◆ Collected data
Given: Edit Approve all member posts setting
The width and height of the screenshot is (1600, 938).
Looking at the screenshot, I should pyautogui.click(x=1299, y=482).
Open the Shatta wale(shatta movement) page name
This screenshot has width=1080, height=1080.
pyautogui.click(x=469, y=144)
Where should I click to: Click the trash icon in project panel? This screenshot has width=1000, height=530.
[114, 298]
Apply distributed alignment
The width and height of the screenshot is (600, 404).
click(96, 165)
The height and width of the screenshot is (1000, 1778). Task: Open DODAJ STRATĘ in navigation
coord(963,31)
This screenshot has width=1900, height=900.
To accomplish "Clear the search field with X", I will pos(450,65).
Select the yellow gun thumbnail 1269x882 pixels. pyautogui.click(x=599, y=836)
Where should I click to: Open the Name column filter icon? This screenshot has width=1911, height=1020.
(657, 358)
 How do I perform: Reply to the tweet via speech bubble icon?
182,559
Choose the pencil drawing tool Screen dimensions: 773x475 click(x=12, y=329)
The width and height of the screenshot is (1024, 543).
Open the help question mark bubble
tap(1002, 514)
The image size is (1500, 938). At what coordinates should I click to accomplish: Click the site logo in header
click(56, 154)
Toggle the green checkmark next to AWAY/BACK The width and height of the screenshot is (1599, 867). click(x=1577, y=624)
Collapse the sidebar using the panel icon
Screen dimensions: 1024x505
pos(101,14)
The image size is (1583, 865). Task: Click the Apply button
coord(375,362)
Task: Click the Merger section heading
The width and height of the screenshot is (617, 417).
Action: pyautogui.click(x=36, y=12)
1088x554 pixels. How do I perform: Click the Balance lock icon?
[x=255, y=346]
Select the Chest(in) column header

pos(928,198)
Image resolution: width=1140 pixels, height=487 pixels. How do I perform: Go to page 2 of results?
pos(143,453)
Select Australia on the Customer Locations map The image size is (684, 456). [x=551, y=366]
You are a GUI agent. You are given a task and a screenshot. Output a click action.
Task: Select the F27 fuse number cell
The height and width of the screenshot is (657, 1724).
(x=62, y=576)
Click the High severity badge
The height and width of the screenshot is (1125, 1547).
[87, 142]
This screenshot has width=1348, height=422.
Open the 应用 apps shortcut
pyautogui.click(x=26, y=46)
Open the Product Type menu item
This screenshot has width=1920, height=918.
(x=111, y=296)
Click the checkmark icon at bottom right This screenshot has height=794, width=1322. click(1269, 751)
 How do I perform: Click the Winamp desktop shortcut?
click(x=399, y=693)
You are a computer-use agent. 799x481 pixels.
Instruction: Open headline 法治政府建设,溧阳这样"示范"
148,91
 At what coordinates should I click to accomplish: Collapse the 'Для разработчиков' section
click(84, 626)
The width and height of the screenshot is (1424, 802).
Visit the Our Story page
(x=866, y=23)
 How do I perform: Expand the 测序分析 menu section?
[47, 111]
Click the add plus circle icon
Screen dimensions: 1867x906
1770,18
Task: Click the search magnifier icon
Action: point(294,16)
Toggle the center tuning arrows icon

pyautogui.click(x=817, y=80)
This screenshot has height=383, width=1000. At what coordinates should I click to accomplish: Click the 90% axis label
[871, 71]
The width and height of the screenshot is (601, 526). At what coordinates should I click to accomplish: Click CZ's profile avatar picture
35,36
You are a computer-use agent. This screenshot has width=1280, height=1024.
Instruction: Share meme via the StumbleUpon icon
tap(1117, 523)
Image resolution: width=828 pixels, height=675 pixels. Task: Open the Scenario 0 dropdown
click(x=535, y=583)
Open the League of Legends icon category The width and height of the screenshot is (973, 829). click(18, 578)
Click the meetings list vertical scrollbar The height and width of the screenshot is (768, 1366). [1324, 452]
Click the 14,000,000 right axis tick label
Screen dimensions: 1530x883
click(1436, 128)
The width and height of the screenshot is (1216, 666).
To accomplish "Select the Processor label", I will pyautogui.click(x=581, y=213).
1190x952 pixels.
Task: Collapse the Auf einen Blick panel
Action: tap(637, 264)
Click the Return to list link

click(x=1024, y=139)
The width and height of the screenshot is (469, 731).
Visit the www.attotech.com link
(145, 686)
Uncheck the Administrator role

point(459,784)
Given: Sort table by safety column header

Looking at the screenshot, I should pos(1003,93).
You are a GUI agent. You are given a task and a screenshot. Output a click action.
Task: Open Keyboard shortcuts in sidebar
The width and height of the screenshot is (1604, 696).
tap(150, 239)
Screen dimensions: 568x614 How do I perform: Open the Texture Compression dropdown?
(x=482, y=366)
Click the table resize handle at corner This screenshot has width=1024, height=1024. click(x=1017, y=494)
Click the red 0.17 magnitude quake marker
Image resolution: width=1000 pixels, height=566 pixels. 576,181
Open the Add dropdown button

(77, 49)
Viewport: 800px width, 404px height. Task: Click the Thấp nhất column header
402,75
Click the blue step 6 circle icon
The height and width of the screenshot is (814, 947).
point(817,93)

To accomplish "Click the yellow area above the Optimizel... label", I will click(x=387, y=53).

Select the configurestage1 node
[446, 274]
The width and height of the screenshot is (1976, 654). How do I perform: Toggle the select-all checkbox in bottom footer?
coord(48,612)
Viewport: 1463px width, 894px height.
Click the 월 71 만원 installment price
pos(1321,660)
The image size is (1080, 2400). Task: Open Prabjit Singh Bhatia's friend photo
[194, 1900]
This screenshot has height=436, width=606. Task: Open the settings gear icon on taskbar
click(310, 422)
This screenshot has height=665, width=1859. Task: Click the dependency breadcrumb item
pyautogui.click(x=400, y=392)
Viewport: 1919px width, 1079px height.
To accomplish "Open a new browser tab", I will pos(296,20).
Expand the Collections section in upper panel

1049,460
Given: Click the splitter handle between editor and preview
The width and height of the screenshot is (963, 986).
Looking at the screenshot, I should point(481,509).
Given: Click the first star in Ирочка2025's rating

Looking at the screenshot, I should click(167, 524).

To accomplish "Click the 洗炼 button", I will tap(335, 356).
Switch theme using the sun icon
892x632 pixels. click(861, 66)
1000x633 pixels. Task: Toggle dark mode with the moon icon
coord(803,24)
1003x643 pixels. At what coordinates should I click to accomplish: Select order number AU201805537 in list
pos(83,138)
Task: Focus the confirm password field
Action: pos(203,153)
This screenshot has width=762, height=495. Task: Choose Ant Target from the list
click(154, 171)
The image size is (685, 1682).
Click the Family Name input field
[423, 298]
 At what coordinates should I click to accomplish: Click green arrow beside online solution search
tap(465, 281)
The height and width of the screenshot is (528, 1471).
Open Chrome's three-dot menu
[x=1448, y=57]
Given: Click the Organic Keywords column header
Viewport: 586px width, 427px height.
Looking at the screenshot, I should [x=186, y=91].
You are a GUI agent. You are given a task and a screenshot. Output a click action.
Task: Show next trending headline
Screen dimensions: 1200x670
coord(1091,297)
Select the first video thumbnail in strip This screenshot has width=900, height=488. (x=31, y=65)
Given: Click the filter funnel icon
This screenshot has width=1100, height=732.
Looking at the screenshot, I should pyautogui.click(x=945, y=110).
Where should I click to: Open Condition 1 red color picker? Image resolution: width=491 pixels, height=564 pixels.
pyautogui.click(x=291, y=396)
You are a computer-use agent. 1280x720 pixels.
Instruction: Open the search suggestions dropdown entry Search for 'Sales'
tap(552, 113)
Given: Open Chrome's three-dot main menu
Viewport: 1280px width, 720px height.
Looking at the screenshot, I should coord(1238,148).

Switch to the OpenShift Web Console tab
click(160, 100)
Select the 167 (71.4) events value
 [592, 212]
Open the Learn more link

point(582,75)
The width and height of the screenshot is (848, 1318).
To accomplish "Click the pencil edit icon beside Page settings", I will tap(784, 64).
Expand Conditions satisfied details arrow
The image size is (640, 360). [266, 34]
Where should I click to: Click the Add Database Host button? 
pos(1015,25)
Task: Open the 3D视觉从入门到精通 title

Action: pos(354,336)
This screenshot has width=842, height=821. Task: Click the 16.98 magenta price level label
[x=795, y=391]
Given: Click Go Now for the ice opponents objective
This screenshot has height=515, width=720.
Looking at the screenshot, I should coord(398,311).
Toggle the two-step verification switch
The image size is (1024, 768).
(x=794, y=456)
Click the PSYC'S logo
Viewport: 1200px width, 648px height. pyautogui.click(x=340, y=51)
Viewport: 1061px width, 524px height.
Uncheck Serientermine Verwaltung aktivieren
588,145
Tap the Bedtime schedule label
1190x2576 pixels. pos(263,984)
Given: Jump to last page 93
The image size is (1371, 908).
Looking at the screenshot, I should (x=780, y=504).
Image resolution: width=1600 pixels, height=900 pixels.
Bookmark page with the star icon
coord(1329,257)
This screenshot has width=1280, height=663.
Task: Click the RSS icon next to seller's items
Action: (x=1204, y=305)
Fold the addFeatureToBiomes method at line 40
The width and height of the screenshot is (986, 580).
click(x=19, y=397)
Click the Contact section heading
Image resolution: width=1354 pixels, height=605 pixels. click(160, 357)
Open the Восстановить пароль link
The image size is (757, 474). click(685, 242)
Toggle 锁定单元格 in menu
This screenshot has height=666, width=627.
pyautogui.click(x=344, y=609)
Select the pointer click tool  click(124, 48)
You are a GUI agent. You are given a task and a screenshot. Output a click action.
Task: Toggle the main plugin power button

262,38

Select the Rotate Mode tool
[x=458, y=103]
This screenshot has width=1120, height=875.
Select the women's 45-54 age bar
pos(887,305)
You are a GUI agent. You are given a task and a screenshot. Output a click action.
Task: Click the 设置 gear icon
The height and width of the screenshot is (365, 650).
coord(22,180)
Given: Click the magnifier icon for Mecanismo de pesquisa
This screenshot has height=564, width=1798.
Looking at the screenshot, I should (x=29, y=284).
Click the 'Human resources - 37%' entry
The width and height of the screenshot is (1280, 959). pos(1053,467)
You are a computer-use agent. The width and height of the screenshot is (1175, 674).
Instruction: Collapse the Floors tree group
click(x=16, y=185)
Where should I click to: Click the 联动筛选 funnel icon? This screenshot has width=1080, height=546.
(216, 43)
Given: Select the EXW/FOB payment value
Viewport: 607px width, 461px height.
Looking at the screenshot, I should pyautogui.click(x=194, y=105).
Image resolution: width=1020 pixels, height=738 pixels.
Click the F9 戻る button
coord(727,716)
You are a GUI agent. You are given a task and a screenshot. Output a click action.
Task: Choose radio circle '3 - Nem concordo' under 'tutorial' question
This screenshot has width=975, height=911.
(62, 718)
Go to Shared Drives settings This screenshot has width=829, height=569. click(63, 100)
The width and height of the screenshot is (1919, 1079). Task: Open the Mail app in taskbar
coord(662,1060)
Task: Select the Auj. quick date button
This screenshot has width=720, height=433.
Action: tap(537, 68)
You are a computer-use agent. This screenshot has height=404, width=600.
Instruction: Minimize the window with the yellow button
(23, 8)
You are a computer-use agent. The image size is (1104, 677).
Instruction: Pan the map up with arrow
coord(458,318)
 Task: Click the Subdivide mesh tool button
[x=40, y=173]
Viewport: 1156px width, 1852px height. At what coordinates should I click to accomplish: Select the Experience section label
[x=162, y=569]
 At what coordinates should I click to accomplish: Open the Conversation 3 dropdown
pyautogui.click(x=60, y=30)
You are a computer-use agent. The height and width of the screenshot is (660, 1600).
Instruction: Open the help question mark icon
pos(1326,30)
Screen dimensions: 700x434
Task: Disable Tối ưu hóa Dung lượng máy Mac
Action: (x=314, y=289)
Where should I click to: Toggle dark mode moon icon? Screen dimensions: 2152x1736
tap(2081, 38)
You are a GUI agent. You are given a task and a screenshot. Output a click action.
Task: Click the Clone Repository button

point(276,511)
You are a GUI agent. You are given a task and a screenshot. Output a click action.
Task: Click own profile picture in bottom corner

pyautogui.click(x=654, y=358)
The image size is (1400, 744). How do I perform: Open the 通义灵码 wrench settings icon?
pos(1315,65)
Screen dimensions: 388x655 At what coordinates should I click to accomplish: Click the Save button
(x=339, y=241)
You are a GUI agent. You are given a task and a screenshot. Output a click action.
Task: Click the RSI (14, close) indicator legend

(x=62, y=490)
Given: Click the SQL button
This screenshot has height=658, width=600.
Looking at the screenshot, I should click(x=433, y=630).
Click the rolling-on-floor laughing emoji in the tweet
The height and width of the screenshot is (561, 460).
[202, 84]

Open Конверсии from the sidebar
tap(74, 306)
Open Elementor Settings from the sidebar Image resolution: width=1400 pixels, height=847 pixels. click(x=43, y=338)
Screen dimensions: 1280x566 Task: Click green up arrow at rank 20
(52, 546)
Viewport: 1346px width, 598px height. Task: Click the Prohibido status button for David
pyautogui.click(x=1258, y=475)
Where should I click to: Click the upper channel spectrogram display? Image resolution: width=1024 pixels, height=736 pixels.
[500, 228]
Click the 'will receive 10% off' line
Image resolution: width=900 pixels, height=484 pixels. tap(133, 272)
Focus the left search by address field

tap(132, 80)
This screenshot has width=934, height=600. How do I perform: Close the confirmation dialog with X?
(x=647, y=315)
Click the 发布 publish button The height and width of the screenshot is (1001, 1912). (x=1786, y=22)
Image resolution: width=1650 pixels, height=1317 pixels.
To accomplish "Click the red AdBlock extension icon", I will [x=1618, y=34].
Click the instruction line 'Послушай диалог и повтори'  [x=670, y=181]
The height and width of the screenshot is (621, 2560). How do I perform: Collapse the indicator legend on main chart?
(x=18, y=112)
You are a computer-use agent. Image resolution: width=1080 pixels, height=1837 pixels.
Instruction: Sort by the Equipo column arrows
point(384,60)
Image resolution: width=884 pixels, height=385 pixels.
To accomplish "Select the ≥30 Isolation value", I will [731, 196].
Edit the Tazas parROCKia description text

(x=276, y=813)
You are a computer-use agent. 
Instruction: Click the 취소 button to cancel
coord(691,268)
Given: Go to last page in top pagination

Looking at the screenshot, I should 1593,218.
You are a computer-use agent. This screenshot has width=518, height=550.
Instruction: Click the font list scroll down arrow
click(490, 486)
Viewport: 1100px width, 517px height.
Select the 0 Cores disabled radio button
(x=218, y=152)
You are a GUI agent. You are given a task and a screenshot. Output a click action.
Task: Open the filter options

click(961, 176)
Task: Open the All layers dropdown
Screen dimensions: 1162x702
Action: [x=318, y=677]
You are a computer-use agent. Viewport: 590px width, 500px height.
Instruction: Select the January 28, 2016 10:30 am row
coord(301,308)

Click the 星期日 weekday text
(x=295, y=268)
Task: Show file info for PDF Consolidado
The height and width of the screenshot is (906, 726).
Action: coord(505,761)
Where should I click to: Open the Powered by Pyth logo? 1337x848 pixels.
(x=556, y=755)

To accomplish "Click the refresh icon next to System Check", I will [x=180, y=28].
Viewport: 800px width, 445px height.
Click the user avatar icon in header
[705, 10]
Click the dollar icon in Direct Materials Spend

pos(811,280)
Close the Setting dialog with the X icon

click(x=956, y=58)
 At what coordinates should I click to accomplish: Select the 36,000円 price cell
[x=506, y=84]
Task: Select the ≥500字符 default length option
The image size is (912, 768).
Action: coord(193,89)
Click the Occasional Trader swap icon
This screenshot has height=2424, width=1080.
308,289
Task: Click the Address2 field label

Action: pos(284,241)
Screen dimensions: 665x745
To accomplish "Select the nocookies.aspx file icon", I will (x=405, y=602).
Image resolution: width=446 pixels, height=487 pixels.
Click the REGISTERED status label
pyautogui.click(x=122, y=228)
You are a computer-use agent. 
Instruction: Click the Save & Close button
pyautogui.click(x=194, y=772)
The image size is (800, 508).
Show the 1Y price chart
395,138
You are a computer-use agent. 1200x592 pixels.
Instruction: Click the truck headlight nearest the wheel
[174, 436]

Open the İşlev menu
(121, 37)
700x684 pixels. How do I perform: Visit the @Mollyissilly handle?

◆ Aim of the task
Of the entries above, how many lines hold the word "handle"? Give back only that number.

◆ Result of this exercise
3